(Collected data)
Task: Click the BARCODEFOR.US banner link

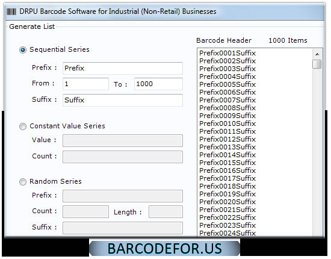Action: (x=165, y=248)
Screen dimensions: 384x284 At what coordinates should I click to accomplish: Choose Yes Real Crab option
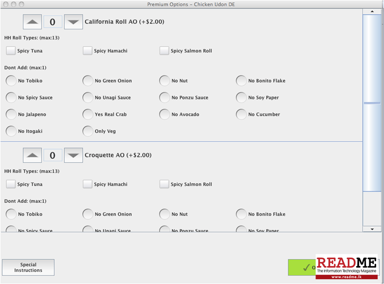pyautogui.click(x=88, y=114)
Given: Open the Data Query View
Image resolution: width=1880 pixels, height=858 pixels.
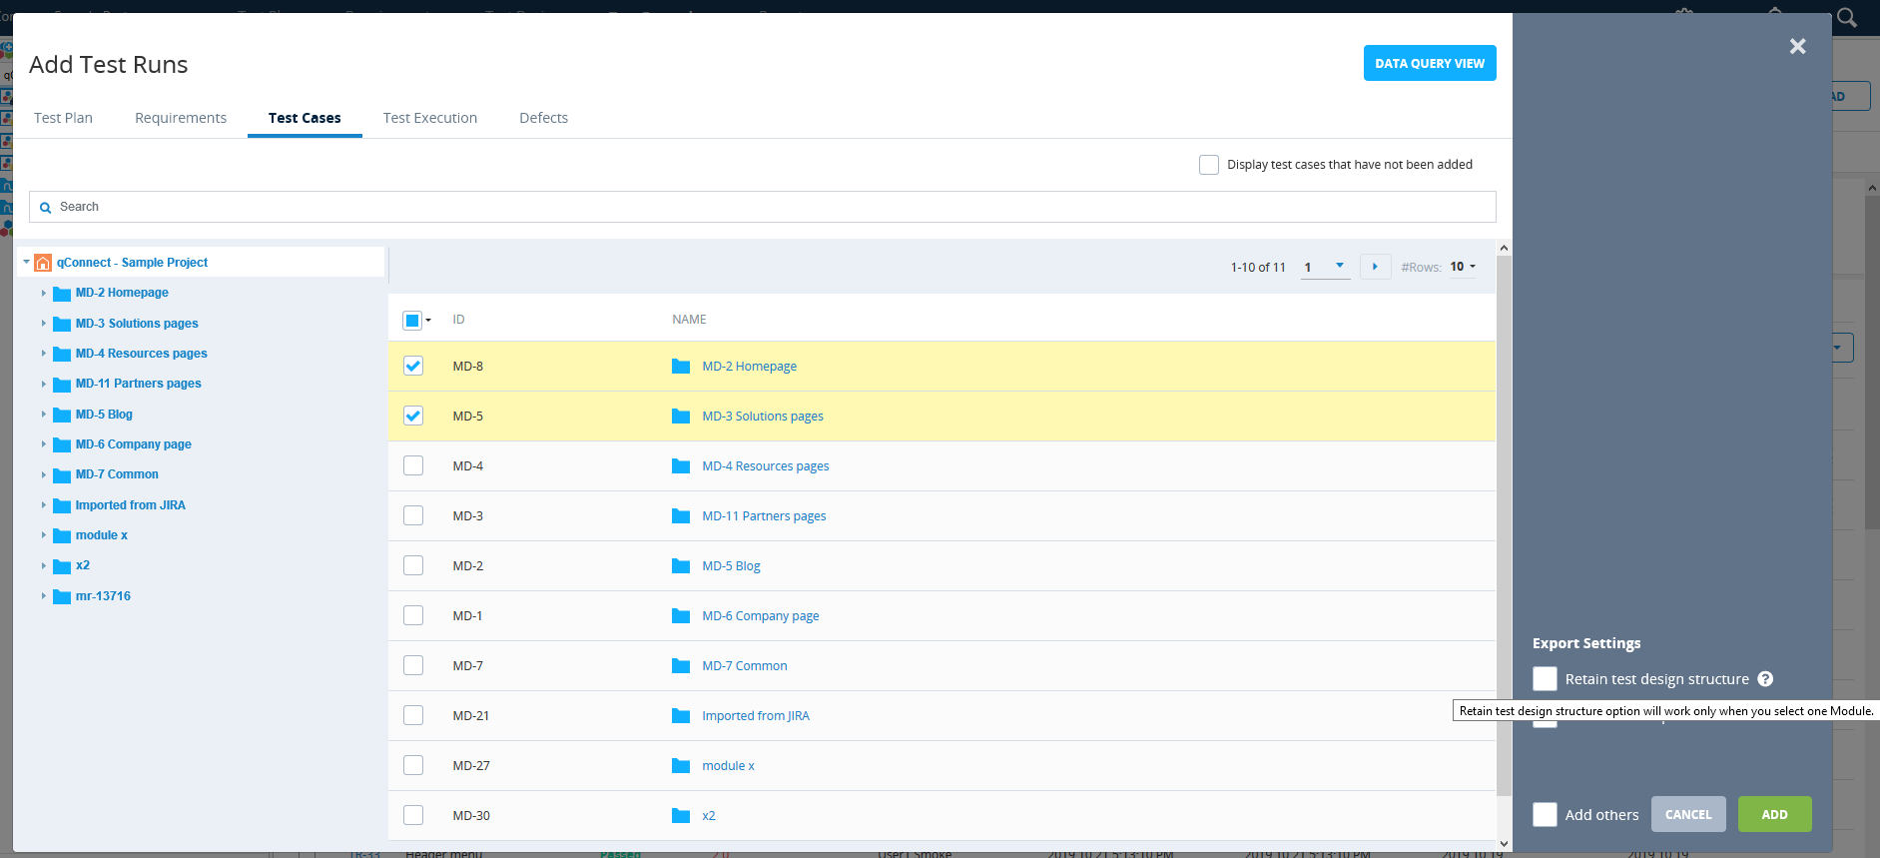Looking at the screenshot, I should pyautogui.click(x=1429, y=63).
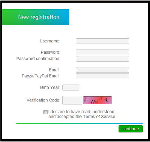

**What is needed**
Copy out exactly the lines that begin at the line with "Image resolution: width=1880" and end at the final line of the entries above. Leave out the pictures.

**Result of this exercise**
Image resolution: width=1880 pixels, height=858 pixels.
Looking at the screenshot, I should pyautogui.click(x=1429, y=63).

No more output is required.